● **WHAT YOU WILL DO**: Convert everything from the line containing "This screenshot has height=540, width=960." down to the line containing "Image resolution: width=894" into a two-column CSV with the headers input and output. Give one row per record, with its text in input and its answer in output, each in a quoted field with line breaks replaced by spaces.

● **DATA ROWS**:
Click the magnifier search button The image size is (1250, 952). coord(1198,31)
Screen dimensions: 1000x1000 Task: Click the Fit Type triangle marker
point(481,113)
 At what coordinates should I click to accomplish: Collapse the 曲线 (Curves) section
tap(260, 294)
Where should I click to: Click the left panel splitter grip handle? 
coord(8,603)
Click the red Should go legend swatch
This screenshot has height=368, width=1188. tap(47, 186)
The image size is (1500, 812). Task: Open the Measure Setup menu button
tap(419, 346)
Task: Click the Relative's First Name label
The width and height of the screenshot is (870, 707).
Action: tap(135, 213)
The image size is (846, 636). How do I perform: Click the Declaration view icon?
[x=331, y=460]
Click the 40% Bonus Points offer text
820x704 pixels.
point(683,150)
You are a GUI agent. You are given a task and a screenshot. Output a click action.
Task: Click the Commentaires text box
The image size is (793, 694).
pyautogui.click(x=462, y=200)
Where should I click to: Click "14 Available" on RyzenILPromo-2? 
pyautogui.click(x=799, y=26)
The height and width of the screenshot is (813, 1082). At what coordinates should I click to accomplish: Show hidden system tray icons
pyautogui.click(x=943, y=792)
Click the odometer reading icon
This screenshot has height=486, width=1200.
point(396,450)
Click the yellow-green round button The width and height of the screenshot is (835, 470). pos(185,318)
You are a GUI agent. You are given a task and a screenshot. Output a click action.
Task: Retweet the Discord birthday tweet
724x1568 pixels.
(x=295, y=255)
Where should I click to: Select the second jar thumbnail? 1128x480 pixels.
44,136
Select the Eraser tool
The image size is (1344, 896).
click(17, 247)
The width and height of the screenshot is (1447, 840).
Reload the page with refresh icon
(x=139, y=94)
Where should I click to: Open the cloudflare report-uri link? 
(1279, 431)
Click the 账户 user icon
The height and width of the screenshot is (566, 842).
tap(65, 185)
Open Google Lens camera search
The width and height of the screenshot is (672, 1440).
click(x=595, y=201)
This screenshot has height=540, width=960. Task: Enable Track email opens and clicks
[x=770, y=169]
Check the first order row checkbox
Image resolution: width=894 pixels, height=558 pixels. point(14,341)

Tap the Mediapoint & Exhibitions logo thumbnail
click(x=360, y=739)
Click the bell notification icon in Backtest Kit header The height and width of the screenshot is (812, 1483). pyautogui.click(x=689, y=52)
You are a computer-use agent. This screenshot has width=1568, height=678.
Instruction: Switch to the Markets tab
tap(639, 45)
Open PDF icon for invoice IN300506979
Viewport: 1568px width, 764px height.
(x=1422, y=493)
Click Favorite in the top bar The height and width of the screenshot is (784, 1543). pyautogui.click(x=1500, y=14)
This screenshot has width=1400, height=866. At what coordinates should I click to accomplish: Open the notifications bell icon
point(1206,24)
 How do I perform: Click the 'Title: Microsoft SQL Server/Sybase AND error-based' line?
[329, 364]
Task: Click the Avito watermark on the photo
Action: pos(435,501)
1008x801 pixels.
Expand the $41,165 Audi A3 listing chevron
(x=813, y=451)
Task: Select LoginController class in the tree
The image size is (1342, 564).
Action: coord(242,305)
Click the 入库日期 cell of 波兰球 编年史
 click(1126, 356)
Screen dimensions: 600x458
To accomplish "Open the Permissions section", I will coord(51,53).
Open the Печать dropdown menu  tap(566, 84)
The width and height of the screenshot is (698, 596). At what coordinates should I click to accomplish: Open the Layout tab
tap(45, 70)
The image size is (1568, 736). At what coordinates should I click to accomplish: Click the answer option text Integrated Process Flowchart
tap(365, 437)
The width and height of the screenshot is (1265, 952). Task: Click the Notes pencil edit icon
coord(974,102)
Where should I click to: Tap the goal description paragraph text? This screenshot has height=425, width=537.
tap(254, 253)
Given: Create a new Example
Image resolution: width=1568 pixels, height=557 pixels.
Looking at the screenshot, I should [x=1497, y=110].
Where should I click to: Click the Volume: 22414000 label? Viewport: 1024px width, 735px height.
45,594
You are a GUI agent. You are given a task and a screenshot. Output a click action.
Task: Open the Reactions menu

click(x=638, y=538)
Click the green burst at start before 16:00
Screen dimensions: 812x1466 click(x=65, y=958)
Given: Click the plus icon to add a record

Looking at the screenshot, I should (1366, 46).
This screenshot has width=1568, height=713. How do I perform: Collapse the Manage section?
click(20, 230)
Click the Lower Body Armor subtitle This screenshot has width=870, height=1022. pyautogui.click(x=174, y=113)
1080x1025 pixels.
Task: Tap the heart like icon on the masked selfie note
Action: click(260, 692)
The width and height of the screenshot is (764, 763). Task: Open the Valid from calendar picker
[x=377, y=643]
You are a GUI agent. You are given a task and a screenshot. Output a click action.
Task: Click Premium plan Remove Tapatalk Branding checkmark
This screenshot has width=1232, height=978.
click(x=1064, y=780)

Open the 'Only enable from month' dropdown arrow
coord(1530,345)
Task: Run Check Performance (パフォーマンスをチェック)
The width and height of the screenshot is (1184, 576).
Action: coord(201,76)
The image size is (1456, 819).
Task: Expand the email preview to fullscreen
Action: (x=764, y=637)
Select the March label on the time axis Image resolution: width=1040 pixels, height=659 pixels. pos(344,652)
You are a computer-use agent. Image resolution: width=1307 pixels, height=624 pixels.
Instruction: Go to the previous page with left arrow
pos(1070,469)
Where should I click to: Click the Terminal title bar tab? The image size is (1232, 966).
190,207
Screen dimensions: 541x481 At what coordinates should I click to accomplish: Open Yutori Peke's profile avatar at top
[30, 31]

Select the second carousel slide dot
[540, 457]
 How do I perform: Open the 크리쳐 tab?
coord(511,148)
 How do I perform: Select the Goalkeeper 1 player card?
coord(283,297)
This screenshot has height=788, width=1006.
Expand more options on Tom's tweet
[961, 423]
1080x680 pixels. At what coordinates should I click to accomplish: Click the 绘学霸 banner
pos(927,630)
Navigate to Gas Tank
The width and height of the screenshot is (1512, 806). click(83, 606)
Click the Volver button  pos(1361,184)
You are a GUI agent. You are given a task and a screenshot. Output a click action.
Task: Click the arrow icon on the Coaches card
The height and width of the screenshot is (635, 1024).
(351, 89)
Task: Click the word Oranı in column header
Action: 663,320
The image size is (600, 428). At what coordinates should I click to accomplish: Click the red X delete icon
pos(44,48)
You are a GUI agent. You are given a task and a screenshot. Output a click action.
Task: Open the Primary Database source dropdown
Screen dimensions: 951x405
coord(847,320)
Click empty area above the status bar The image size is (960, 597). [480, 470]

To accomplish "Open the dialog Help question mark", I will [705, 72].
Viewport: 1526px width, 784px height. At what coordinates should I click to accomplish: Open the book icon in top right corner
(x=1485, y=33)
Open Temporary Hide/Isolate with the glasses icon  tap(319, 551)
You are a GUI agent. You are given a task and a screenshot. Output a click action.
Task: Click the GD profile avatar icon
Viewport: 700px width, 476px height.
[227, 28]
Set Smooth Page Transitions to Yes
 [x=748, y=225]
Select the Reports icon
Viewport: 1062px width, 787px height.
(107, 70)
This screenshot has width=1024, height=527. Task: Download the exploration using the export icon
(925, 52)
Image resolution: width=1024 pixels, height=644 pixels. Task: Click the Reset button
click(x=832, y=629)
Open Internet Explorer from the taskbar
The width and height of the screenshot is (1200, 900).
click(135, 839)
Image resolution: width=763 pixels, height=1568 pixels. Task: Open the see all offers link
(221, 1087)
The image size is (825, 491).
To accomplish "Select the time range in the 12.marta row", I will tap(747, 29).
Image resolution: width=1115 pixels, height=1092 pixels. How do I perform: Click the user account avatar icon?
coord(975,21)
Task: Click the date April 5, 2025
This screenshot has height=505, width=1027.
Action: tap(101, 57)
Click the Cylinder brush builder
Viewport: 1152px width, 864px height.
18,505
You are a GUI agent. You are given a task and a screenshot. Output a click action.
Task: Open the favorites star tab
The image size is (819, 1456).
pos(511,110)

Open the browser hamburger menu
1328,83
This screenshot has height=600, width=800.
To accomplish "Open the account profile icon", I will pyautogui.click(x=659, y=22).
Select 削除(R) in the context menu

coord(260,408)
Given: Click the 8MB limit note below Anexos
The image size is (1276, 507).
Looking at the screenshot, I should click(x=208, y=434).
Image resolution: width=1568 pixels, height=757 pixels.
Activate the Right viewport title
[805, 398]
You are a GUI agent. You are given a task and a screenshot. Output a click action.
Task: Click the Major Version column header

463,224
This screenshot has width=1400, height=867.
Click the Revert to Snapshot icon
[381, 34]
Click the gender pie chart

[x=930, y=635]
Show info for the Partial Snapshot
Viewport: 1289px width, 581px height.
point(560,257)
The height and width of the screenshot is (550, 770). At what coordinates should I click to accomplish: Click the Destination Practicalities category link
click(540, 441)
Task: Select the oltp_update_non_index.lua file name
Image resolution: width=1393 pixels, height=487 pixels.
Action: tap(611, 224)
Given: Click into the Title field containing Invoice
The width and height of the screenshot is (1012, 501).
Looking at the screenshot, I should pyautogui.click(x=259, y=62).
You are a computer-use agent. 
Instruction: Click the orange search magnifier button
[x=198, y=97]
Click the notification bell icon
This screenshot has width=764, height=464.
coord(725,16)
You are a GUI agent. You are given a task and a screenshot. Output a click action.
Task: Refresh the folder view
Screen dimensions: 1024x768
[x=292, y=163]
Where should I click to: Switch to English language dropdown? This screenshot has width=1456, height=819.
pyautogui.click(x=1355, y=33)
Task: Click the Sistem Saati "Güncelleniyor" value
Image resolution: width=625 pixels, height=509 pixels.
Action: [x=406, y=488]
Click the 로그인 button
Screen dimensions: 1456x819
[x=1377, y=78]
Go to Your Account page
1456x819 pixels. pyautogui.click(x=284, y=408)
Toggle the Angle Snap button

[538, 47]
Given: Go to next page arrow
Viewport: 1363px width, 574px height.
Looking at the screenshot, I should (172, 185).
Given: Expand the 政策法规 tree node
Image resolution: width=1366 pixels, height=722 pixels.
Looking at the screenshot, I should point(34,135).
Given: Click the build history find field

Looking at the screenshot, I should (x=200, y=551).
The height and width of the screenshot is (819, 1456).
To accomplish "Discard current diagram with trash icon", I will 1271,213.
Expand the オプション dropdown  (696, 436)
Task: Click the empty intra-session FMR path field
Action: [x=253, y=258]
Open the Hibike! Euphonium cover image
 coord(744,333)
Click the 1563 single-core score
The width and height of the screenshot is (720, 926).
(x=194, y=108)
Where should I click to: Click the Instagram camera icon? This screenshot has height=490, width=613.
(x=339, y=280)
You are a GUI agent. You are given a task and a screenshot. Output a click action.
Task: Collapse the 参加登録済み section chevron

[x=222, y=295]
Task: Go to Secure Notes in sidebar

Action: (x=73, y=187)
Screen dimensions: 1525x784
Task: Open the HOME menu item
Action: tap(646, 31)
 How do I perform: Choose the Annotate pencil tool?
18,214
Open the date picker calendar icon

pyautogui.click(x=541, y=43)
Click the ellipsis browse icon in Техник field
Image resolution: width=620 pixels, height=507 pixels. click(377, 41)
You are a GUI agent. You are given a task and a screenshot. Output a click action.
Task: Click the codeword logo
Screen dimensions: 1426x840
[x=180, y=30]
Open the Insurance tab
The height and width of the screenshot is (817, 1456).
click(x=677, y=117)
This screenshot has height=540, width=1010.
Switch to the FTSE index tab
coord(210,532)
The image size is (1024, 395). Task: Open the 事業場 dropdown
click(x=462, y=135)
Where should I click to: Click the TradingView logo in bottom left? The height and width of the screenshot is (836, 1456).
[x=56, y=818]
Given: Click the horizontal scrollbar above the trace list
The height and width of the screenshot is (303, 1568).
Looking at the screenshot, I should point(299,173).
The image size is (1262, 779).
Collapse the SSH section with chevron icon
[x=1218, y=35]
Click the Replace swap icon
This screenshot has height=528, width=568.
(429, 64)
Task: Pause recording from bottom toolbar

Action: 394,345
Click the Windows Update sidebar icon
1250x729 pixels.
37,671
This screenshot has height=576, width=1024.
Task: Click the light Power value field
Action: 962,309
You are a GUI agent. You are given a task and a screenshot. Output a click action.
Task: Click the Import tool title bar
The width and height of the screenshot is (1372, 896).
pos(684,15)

● **EXERCISE RESPONSE**:
input,output
"This screenshot has height=540, width=960. Task: Enable Track email opens and clicks","[x=770, y=169]"
"Check the first order row checkbox","Image resolution: width=894 pixels, height=558 pixels. point(14,341)"